One offering will consist of a convertible secured debenture in the principal amount of US$15,200,000 (the "QOGT Debenture"). The QOGT Debenture will mature five years from the date of issue, bear interest at an annual rate of 7.75% and be convertible into common shares of WellPoint at the option of the holder at any time prior to the maturity date at a conversion price of $0.90 per share. Shareholder consent will be required prior to completing this offering. The proceeds of the QOGT Debenture will be used to repay the indebtedness incurred in connection with the acquisition of the business of Bolo Systems, Inc. which will greatly reduce WellPoint's cost of capital.
The other offering will consist of a convertible secured debenture in the principal amount of CDN$2,700,000 (the "QIP Debenture").
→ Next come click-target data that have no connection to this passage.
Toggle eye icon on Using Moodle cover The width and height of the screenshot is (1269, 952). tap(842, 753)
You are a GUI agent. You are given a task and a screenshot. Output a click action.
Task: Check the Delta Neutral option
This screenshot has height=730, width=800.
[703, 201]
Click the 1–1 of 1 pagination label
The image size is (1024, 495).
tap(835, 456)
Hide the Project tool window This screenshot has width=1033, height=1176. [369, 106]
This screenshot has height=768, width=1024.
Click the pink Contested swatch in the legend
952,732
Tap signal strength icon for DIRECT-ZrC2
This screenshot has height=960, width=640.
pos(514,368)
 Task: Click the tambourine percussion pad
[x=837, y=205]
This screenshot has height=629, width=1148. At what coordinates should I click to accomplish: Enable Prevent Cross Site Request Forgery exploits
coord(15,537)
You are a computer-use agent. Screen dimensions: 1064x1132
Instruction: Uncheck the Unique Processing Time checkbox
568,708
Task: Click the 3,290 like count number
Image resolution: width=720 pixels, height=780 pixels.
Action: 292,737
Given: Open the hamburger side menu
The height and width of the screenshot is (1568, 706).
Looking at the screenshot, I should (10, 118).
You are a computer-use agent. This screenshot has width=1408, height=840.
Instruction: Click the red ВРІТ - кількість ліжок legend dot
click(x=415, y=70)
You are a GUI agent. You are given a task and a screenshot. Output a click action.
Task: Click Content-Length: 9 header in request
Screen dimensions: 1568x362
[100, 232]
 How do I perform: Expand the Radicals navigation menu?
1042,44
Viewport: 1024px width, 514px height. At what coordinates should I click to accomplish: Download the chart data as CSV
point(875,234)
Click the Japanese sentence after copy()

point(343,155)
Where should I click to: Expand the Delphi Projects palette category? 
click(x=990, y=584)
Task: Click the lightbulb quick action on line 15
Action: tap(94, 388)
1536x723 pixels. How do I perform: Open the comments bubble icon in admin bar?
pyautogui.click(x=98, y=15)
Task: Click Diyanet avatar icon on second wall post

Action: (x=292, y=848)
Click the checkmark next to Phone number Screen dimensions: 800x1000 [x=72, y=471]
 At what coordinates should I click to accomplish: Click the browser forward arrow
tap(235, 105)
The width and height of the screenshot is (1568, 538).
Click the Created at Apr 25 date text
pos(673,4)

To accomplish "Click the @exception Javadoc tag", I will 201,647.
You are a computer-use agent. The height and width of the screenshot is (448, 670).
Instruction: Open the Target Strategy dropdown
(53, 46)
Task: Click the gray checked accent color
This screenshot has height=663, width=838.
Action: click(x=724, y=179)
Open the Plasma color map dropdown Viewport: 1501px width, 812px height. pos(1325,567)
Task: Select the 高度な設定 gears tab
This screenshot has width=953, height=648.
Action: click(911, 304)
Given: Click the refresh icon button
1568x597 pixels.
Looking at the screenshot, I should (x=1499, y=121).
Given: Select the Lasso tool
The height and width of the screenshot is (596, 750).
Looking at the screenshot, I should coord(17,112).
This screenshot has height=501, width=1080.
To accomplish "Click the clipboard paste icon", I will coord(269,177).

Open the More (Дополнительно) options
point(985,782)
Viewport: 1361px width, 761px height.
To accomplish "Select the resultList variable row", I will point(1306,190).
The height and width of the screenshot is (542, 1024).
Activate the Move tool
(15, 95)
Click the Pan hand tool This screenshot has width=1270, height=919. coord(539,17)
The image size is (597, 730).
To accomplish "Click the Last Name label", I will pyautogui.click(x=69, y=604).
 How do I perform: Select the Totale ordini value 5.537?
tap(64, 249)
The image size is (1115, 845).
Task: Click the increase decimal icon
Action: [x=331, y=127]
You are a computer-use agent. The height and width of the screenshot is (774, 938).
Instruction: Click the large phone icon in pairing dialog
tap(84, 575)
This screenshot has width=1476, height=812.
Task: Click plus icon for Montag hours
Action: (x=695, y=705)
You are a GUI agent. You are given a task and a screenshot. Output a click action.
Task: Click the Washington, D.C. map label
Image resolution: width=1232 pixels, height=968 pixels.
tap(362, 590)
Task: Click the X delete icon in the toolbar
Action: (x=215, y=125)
The QIP Debenture will mature 18 months from the date of issue (unless otherwise agreed), bear interest at an annual rate of 7.75% and be convertible into common shares of WellPoint at the option of the holder at any time prior to the maturity date at a conversion price of $0.60 per common share. In the event that the holder elects not to convert the QIP Debenture, such holder shall be entitled to receive at the maturity date 780,000 common shares of WellPoint at a deemed price of $0.40 per share. The number of common shares to be issued to the holder on the maturity date will be reduced pro rata by the amount of principal which is converted into common shares. The proceeds of the QIP Debenture will be used to develop the WPS Enterprise Asset Management, WPS Energy Broker Solutions, for ongoing product R&D and for general working capital purposes.
The conversion price of the QOGT Debenture and the QIP Debenture is subject to customary adjustments, including an adjustment downwards if WellPoint completes an equity financing at a price less than the then current conversion price. WellPoint's obligations under the QOGT Debenture and QIP Debenture will be secured by a pledge of all the assets of WellPoint and its material subsidiaries.
Transaction fees are payable upon completion of the Quorum Offerings.
The Quorum Offerings, each of which is expected to close in February 2008 are subject to the receipt of all necessary approvals, including the approval of WellPoint's board of directors and the TSX Venture Exchange.